Michael Sukale

Max Weber. Leidenschaft und Disziplin

Leben, Werk, Zeitgenossen
Cover: Max Weber. Leidenschaft und Disziplin
Mohr Siebeck Verlag, Tübingen 2002
ISBN 9783161472039
Gebunden, 642 Seiten, 69,00 EUR

Klappentext

Michael Sukale verknüpft die Analyse von Webers Werk mit der Erzählung und brieflichen Dokumentation aus seinem Leben und seiner Zeit und macht so die grundlegenden sozialethischen Probleme von Sinn, Wert und Macht sichtbar. Seine Mittel sind Biografie, Werkanalyse und die Einbeziehung der Vorgänger und Zeitgenossen.

Rezensionsnotiz zu Neue Zürcher Zeitung, 28.08.2002

Seit Marianne Webers hagiographischer Lebensbeschreibung Max Webers aus dem Jahr 1926 gab es keine Biografie, die ein kritisches und zugleich umfassendes Bild von Leben und Werk dieses bedeutenden Wissenschaftlers zeichnete, meint Andreas Anter. Seines Wissens sitzen zur Zeit verschiedene Wissenschaftler an einer Max-Weber-Biografie, die er mit Spannung Erwartet - da nämlich auch Michael Sukales Weber-Porträt seiner Ansicht nach eher dürftig ausgefallen ist. Das liegt zum einen an der mageren Quellenbasis, die sich der Autor selbst verordnet hat : Als Grundlage dienen ihm lediglich Marianne Webers "Lebensbild", die Briefbände und Eduard Baumgartens Arbeit. Ansonsten habe der Autor beschlossen, so Anter, auf Sekundärliteratur völlig zu verzichten. Mit dem Nachteil, dass er auf umständliche Weise Weber-Positionen referiert, die längst zum Allgemeingut geworden sind. Immerhin behandelt Sukale Weber als einen vielseitigen Denker der in verschiedenen Disziplinen zuhause war, bemerkt Anter anerkennend.
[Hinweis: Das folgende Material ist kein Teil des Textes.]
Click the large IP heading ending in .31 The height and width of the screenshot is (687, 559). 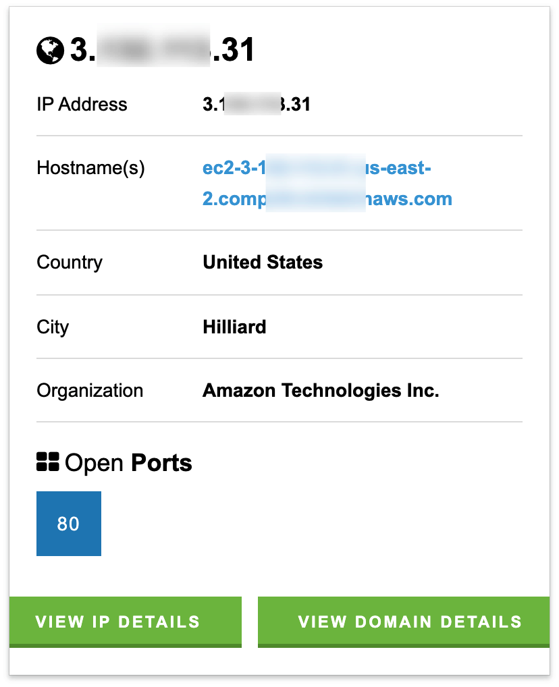click(x=162, y=49)
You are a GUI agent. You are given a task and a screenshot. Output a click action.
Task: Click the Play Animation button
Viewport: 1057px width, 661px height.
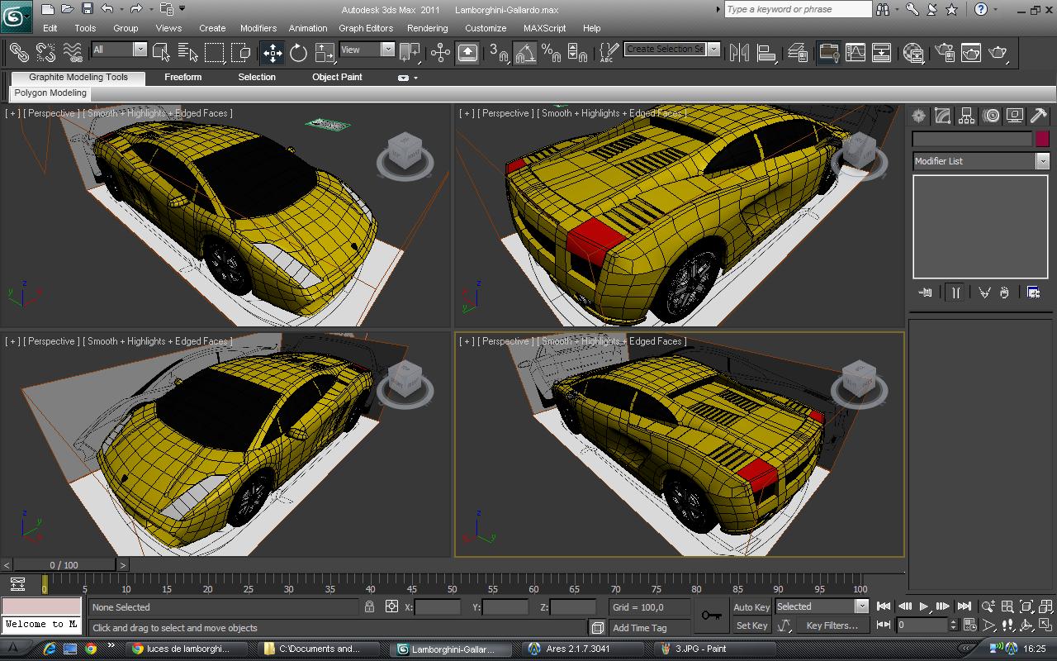coord(924,606)
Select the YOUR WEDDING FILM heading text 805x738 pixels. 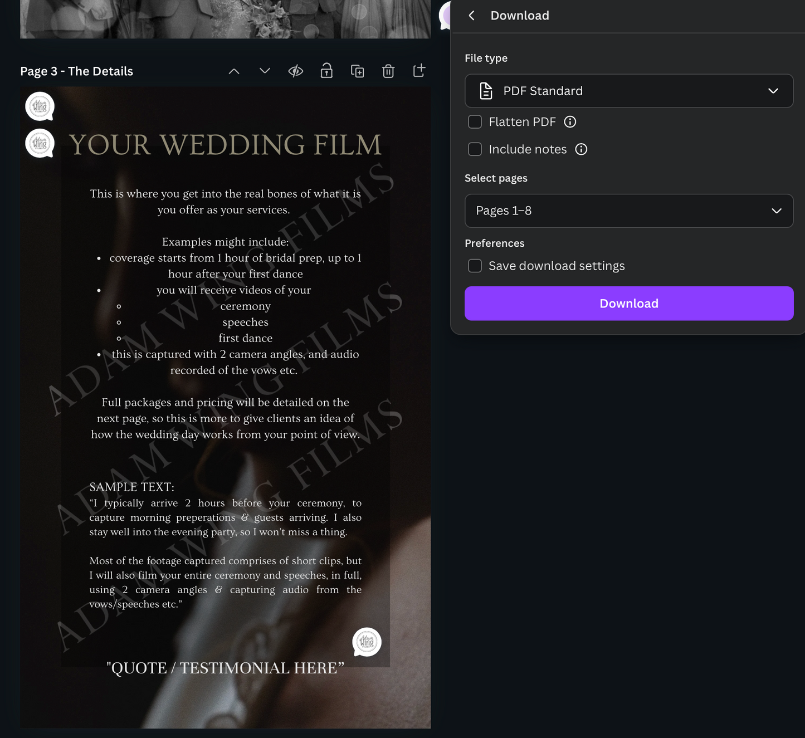click(x=225, y=145)
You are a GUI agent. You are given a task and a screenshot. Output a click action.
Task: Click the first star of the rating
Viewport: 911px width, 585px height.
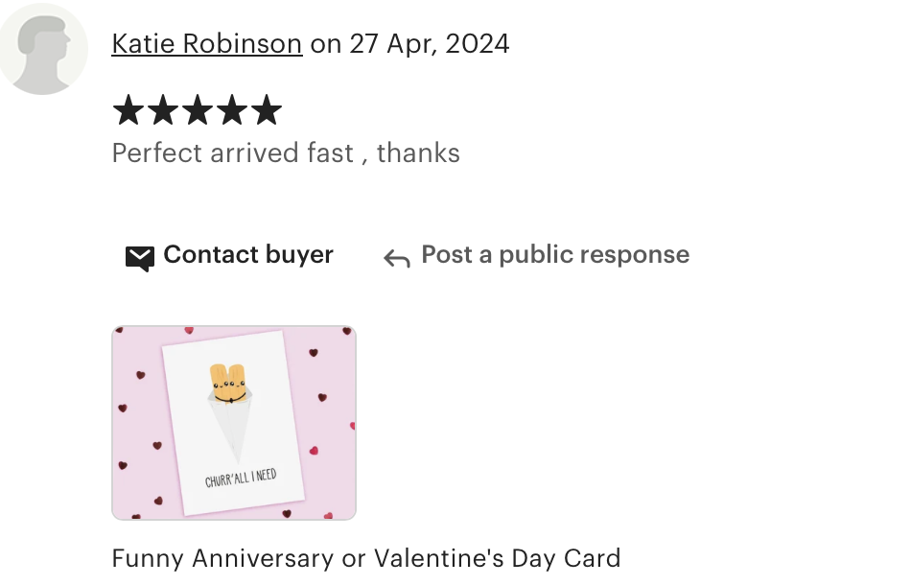(x=128, y=109)
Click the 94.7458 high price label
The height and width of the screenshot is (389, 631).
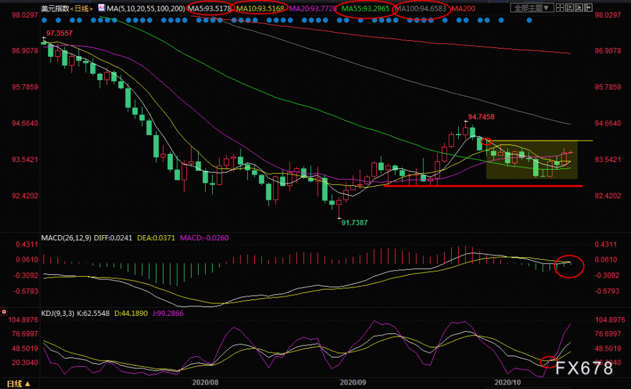click(481, 117)
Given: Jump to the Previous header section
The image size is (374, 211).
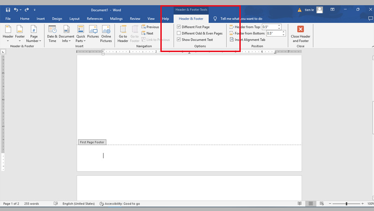Looking at the screenshot, I should pos(150,27).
Auch gegen die chronologische Vorgehensweise hätte er nichts einzuwenden, würde sie nicht so bieder, steif und im Seminaristendeutsch daherkommen: Zitat folgt auf Zitat, erst Weber, dann ein Zeitgenosse und schließlich ein schulmeisterlicher Kommentar des Biografen, stöhnt der Rezensent. Zum Kennen lernen von Werk und Leben Max Webers also völlig ungeeignet.

Rezensionsnotiz zu Frankfurter Allgemeine Zeitung, 19.07.2002

Rezensent Stefan Breuer zeigt sich enttäuscht von Michael Sukales Max-Weber-Biografie. Allenfalls Lesern, die noch nie etwas von Weber gehört oder gelesen haben, kann das Buch etwas bieten, findet Breuer. Alle anderen werden es nach Breuers Meinung als "Tortur" empfinden. Wie der Rezensent ausführt, liegt dies vor allem daran, dass Sukale auf eine Auseinandersetzung mit der Sekundärliteratur verzichtet und dafür "erbarmungslos" seinen Zettelkasten über dem Leser ausleert. Am meisten ärgert Breuer, dass hier ein "vereindeutigter, entproblematisierter, gleichsam keimfrei gemachter Weber" präsentiert wird, ein Bild, fügt Breuer hinzu, "das dem Diskussionsstand von vor ungefähr vierzig Jahren entspricht". Abschließend rügt Breuer noch den Verlag, weil sich Sukales Werk vom Erscheinungsbild her kaum von der Max-Weber-Gesamtausgabe unterscheide. Von dieser Praxis sollte der Verlag Abstand nehmen, mahnt Breuer, denn man könne ein Gütesiegel auch entwerten, wenn man es allzu großzügig verleiht.